Crow shook his head. "No. Always wanted to, but never got an excuse good enough for someone else to pay."

 

"Green Eyes went up you know." Rebecca said, wistful. "The angel singing in heaven, or some such nonsense. He said it was beautiful, the earth was like the biggest jewel in the universe hanging underneath the station where he stayed."

 

"The sight of it probably makes you realize how narrow-minded we get down here on the ground, huh?" Crow asked. Rebecca shrugged.

 

Karros had a detachment of marines meet them with a hummer on the tarmac at El Toro, and drive them through the first stirrings of rush hour.

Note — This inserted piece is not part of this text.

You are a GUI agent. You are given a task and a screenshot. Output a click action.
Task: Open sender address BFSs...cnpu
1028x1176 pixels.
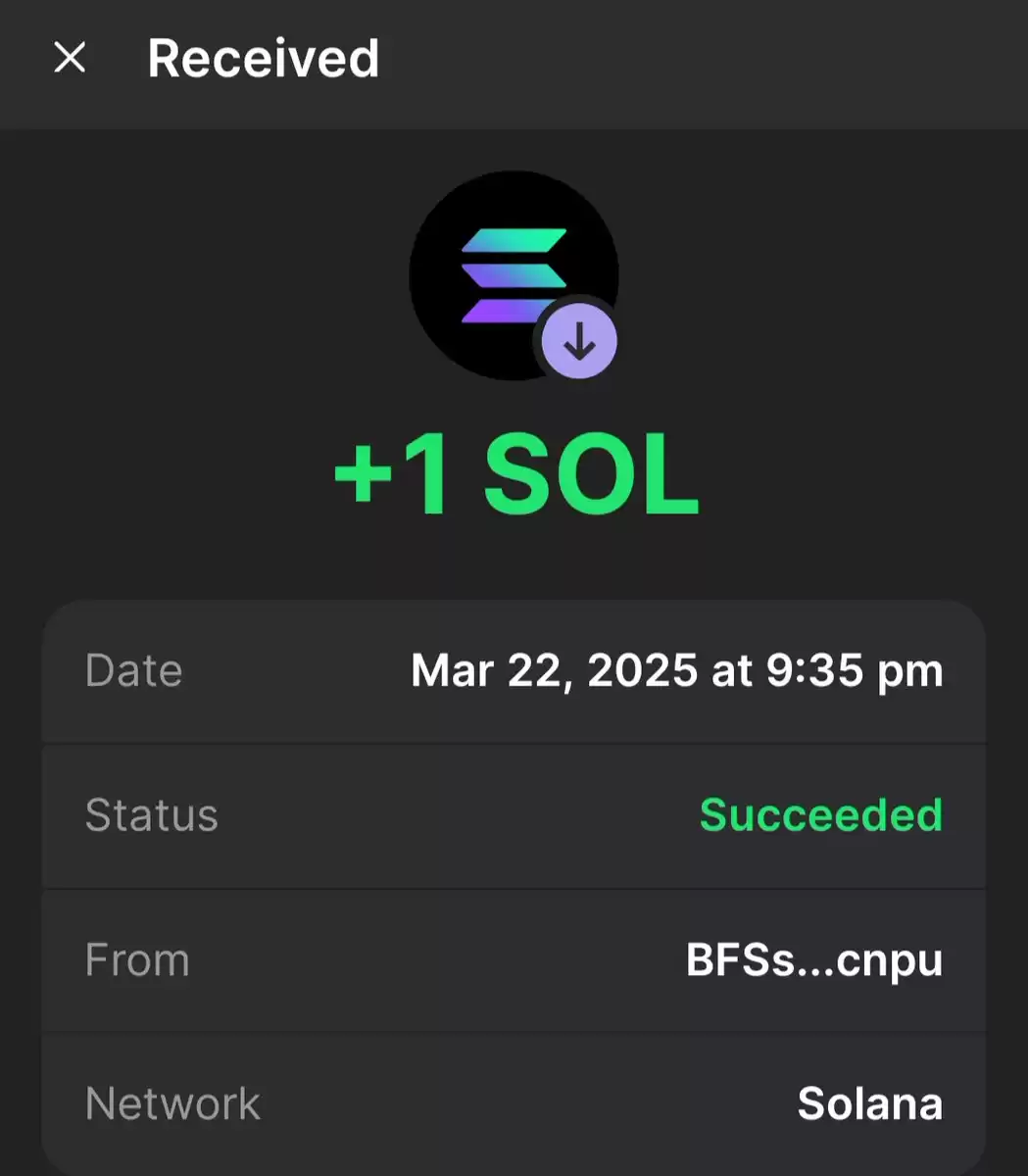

The fresh-faced private at the wheel struggled with every shift of gears, drawing glares of ire from his sergeant in the passenger seat.

 

"First time driving a manual?" Crow asked to lighten the constricting military mood of the vehicle.

 

The private automatically looked to his sergeant who gave him permission to answer with a small motion of his head. "First time driving a car, sir." The private answered in a voice that verged on pubescent cracking. "I never got my license in high school and learned how to drive on a tank in the Sahara." He grinned. "Those drive a bit different."

 

Crow settled back in his sheet, suddenly feeling that the armed escort could not protect them from the most eminent safety problems confronting them. "I'll bet." He muttered.

 

A broad-based skyscraper tapered to a point almost half a kilometer above their heads, contorted like a piece of putty twisted around too many times. The cable of the space elevator stretched from the tip of the building up into the atmosphere. Crow noticed Rebecca breathing raggedly next to him.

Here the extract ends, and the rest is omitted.